(WHAT THE EXERCISE ASKS):
Copy each record exactly as it reads, leaving out any pictures it holds.

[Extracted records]

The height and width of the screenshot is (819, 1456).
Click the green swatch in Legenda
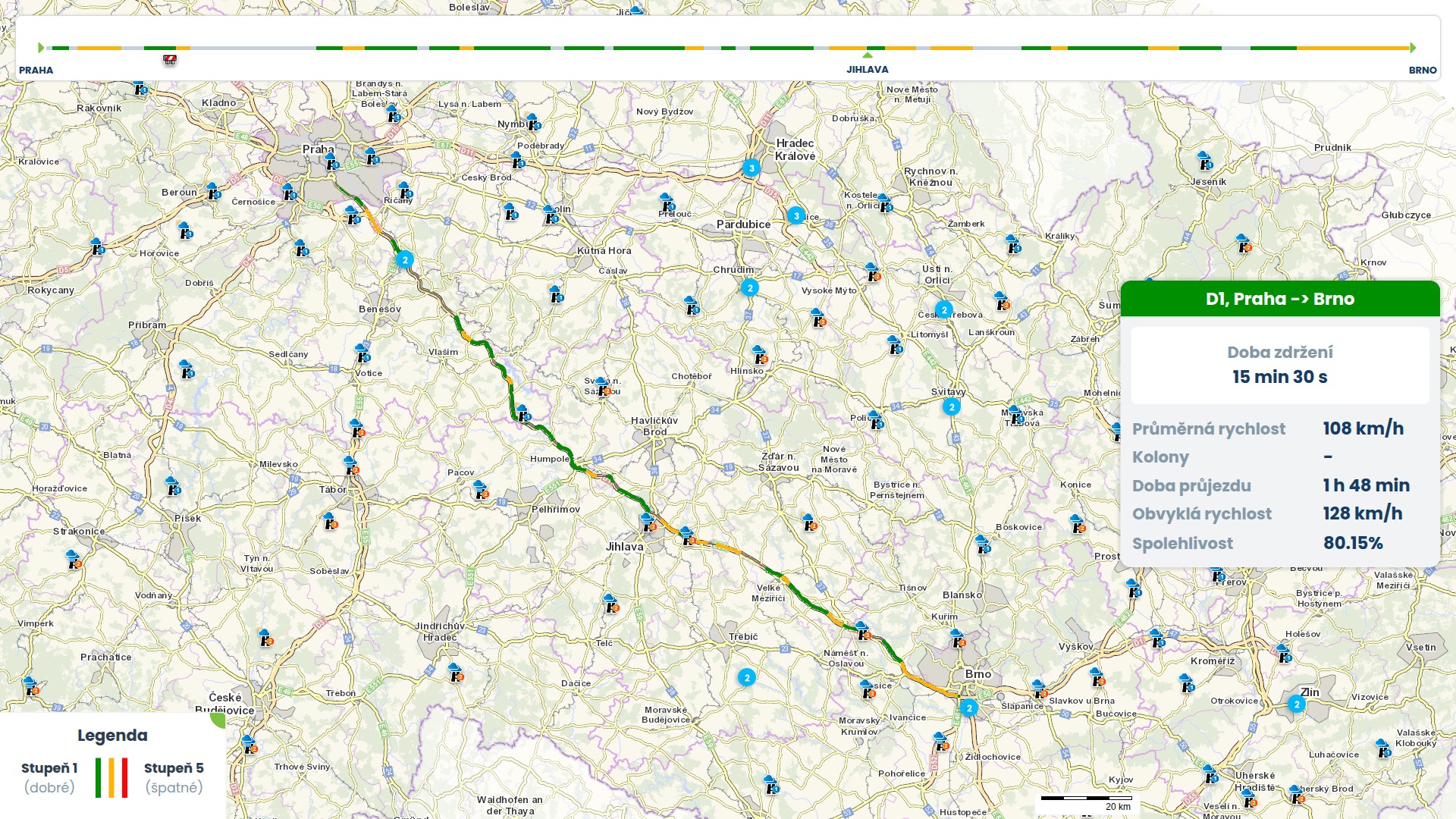pyautogui.click(x=99, y=777)
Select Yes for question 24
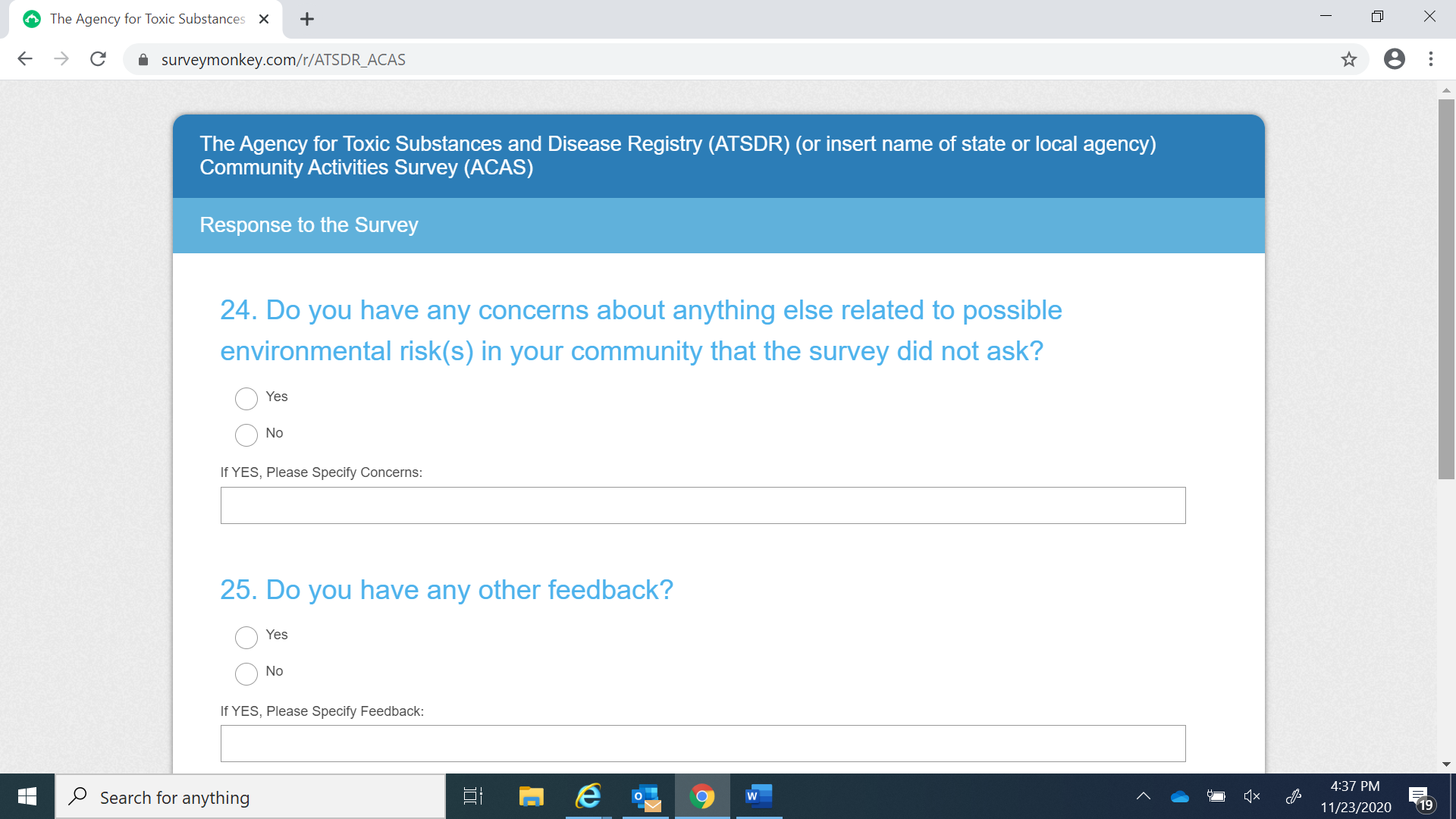Screen dimensions: 1456x819 (246, 398)
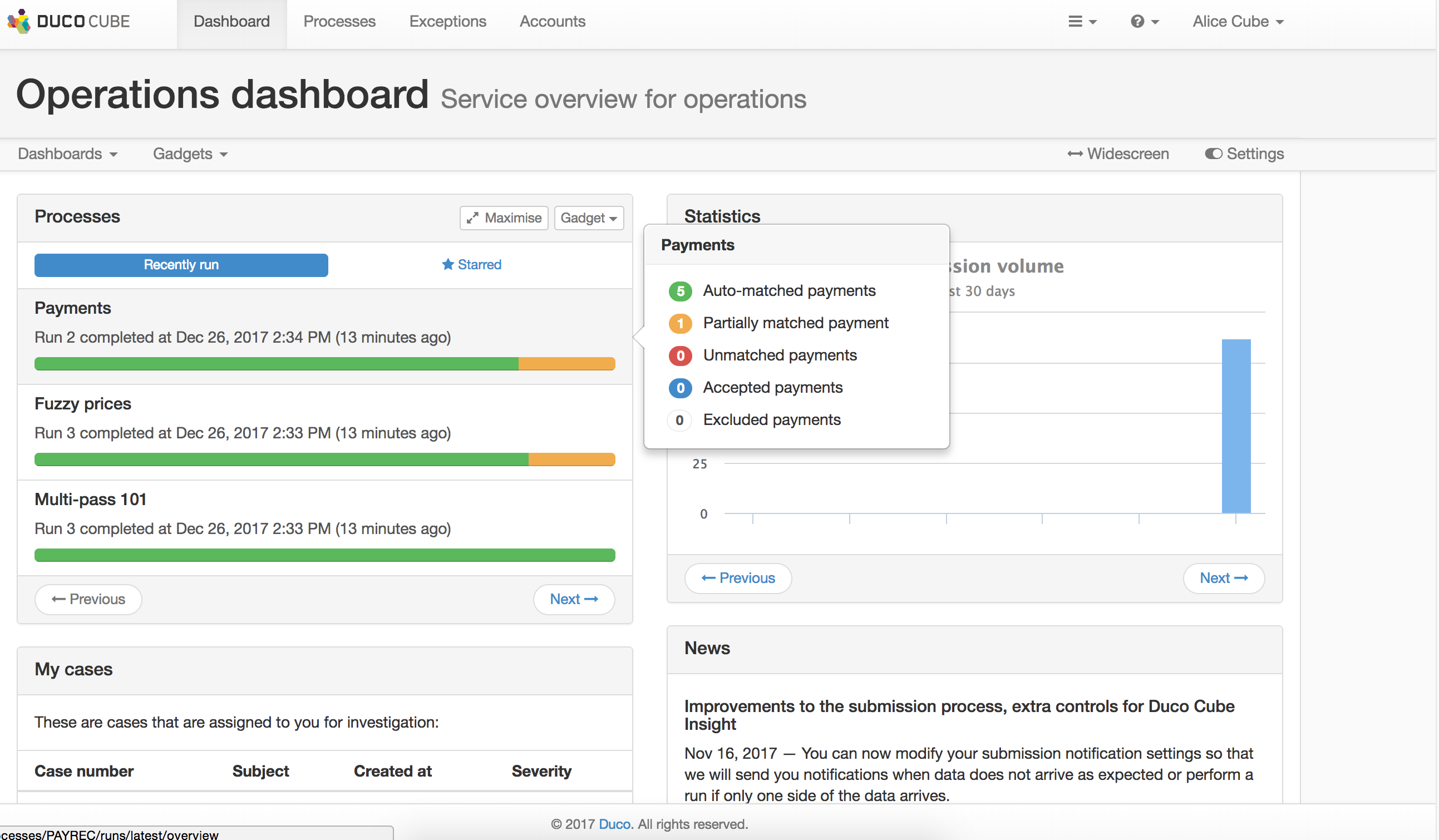This screenshot has width=1439, height=840.
Task: Click the Next button in Processes panel
Action: (574, 599)
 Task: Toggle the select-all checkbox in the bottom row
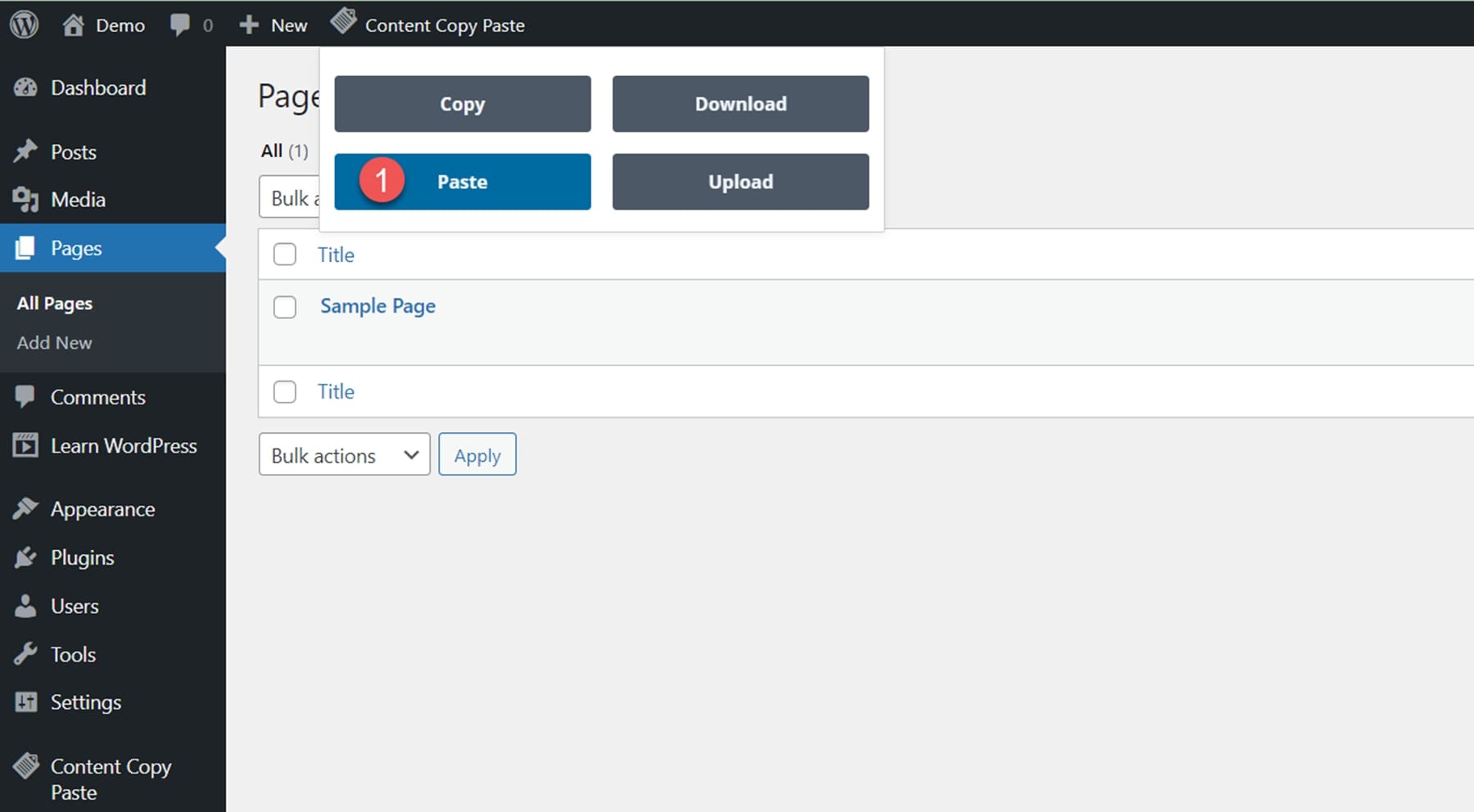click(x=284, y=391)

(ANSWER AREA):
The height and width of the screenshot is (819, 1456).
Click the green swatch in Legenda
pyautogui.click(x=99, y=777)
Select Yes for question 24
Screen dimensions: 1456x819 (246, 398)
This screenshot has width=1439, height=840.
Task: Click the Next button in Processes panel
Action: (574, 599)
 Task: Toggle the select-all checkbox in the bottom row
click(x=284, y=391)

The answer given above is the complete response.